A reporter asked whether this was audited, but the President, in a smashing move inspired by The Who, sawed the question in half and placed it in a box marked Fake News, which rattled.
"Now, I give you Foreign Policy." The lights dimmed as a map of the Middle East rolled out, followed by those of Venezuela, Greenland, Canada, and Cuba… and the entire Western Hemisphere. With a snap, Gaza became Trump Land: beachfront, gently photoshopped, no history, tremendous potential. He promised luxury towers rising where Palantir-branded rubble had been. When asked about peace, he confirmed that it will be achieved through branding and a gift shop selling limited-edition cease-fires that only Bibi could break nightly. "People don't want conflict," he explained. "They want views."
South Lebanon came next.

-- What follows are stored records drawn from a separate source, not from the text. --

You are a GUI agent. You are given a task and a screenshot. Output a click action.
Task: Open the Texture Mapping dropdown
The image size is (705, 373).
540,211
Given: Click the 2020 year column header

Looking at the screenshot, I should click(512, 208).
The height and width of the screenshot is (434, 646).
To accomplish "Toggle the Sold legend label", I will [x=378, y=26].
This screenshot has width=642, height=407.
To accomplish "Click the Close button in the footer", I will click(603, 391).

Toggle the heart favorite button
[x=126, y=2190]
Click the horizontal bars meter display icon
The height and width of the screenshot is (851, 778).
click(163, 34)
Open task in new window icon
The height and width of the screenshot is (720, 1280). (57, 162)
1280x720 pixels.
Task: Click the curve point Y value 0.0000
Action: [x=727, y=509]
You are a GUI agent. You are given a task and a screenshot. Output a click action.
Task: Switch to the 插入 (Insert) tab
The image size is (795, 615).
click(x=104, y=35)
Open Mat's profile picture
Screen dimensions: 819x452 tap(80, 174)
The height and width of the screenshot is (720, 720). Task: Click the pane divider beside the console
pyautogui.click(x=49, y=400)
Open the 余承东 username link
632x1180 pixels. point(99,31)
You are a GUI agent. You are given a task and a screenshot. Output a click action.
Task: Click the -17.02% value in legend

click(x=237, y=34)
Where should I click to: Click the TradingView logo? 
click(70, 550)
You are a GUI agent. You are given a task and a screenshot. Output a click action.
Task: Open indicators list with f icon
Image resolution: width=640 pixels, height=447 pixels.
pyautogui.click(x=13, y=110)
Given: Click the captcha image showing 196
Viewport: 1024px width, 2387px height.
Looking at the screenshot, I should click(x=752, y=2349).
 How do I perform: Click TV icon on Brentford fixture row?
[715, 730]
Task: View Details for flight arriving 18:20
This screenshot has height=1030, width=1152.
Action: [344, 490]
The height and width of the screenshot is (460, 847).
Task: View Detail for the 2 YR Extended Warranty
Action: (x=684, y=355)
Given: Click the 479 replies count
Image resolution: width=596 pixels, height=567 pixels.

He waved the wand and declared it another buffer zone next to South Syria's buffer zone, which floated gently above the floor like a nervous assistant. "It's very stable," he said, as it drifted sideways. He reminded the audience that Jordan and Egypt have been successful buffer states for decades now. "My Mideast policy is working!" Nearby, Bibi performed a joyful Freylekh dance — no wand or cape — while murmuring, nodding, reshuffling a deck. Cards appeared where the President meant doves. "Very powerful hocus pocus," the President said, watching his own hands.
"If oil prices came down," he added, tapping the map, "all of this ends. Wars hate cheap oil, especially from Saudi Arabia or Iran." He snapped his fingers. Nothing happened. He snapped again, harder, and announced that something was already happening, just not where anyone could see it, except for Maduro watching Chevron's stock prices rise from his prison cell in NYC, while Elliott Management's Paul Singer and Jonathan Pollack (not Pollard, the spy) counted their accidental lucky stars.
Back at home and away from foreign lands, the Culture Policy required the President's attention too. With a magician's grin, he transformed the Kennedy Center into the Trump–K Center, explaining that the arts needed "better lighting" and "shorter ballets." The orchestra played louder, aided by ICE megaphones and Wild West gunshots. The chandeliers applauded again, still learning their cues. The ghosts of the Founding Fathers were reassigned to branding. "It's still culture," he said. "Just more measurable."
Throughout the policy performance at the diminished White House and the country it occupies, aides stood nearby between the rubble, sawing graphs in half, distracting the audience with scarves labeled Jobs — no no, not Steve Jobs, just jobs — while others murmured spells: Cook it slower, move fast and Musk things, open the Gates, Zuck the audience, trust the Thiel, Palantir sees all devices, let Jensen render it, ask Sam to predict what comes next. Everyone bowed. Everyone nodded. Everyone hoped the new year remembered them.
POTUS reached into a hat and pulled out a pencil. "You can give these up," he told the audience. "You don't need them. We're winning." He dropped the pencil back into the hat, where it was immediately replaced by American steel. The steel did not write poetry, but it polled extremely well.
In the finale, he addressed the nation directly. "You may think this is all an illusion," he said. "But illusions are very powerful. A new year is basically an illusion. If you feel like you're winning, you are winning. That's economics. That's foreign policy. That's culture. That's hocus pocus."
He bowed. The cape swirled. The wand disappeared.
Later, as the lights came up, the audience and the American people noticed that their wallets felt much lighter, the country's duct tape was warm to the touch, Gaza was now a rendering, the East Wing still smelled moldy, the Trump-K Center had a loyalty program, and the rabbit had been reclassified as a success. But the President had already exited through a trapdoor, shouting from below, "Amazing show! It'll be an executive order," while Congress and Big Law had gone MIA.
Also later, ravenous wolves found the magic wand somewhere in Greenland. Mossad strategists were quickly tempted to claim a small part — about 92% — of Mandatory Greenland as ancestral settlements within the next American enterprise.